*** Opening of Records for the task ***

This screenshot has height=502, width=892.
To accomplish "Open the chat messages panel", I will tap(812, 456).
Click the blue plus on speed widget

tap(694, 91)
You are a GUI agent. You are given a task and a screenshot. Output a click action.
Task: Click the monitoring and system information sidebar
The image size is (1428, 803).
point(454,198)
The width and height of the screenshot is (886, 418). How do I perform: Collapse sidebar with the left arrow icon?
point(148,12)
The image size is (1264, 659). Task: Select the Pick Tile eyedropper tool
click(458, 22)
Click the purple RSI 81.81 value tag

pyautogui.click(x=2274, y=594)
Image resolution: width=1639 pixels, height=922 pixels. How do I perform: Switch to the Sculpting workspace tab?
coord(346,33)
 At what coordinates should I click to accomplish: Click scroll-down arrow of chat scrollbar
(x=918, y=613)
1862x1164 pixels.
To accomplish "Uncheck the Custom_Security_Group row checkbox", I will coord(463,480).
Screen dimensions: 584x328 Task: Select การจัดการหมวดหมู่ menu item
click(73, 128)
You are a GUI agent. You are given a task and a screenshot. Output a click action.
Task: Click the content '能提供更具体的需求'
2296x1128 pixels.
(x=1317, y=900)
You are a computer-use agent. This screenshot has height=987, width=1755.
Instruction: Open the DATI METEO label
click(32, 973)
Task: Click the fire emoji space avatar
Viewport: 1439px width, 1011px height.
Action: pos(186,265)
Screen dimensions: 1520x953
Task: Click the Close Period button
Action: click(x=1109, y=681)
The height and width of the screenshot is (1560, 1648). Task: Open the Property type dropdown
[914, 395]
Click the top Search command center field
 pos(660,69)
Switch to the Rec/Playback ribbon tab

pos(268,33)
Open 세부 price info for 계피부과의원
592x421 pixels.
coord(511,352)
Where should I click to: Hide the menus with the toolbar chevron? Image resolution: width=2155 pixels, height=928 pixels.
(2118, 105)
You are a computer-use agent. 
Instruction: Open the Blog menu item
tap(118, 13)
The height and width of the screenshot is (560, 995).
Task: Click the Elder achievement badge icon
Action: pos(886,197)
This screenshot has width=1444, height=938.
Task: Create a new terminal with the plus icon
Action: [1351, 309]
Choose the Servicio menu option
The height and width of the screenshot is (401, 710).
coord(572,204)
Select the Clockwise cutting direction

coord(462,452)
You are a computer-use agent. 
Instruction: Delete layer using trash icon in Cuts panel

*** Close of Records for the task ***

What is expected: Repeat the data verbatim, line after line, leaving nothing out.

Response box:
This screenshot has height=502, width=892.
To accomplish "Open the chat messages panel", I will tap(812, 456).
Click the blue plus on speed widget

tap(694, 91)
You are a GUI agent. You are given a task and a screenshot. Output a click action.
Task: Click the monitoring and system information sidebar
The image size is (1428, 803).
point(454,198)
The width and height of the screenshot is (886, 418). How do I perform: Collapse sidebar with the left arrow icon?
point(148,12)
The image size is (1264, 659). Task: Select the Pick Tile eyedropper tool
click(458, 22)
Click the purple RSI 81.81 value tag

pyautogui.click(x=2274, y=594)
Image resolution: width=1639 pixels, height=922 pixels. How do I perform: Switch to the Sculpting workspace tab?
coord(346,33)
 At what coordinates should I click to accomplish: Click scroll-down arrow of chat scrollbar
(x=918, y=613)
1862x1164 pixels.
To accomplish "Uncheck the Custom_Security_Group row checkbox", I will coord(463,480).
Screen dimensions: 584x328 Task: Select การจัดการหมวดหมู่ menu item
click(73, 128)
You are a GUI agent. You are given a task and a screenshot. Output a click action.
Task: Click the content '能提供更具体的需求'
2296x1128 pixels.
(x=1317, y=900)
You are a computer-use agent. This screenshot has height=987, width=1755.
Instruction: Open the DATI METEO label
click(32, 973)
Task: Click the fire emoji space avatar
Viewport: 1439px width, 1011px height.
Action: pos(186,265)
Screen dimensions: 1520x953
Task: Click the Close Period button
Action: click(x=1109, y=681)
The height and width of the screenshot is (1560, 1648). Task: Open the Property type dropdown
[914, 395]
Click the top Search command center field
 pos(660,69)
Switch to the Rec/Playback ribbon tab

pos(268,33)
Open 세부 price info for 계피부과의원
592x421 pixels.
coord(511,352)
Where should I click to: Hide the menus with the toolbar chevron? Image resolution: width=2155 pixels, height=928 pixels.
(2118, 105)
You are a computer-use agent. 
Instruction: Open the Blog menu item
tap(118, 13)
The height and width of the screenshot is (560, 995).
Task: Click the Elder achievement badge icon
Action: pos(886,197)
This screenshot has width=1444, height=938.
Task: Create a new terminal with the plus icon
Action: [1351, 309]
Choose the Servicio menu option
The height and width of the screenshot is (401, 710).
coord(572,204)
Select the Clockwise cutting direction

coord(462,452)
You are a computer-use agent. 
Instruction: Delete layer using trash icon in Cuts panel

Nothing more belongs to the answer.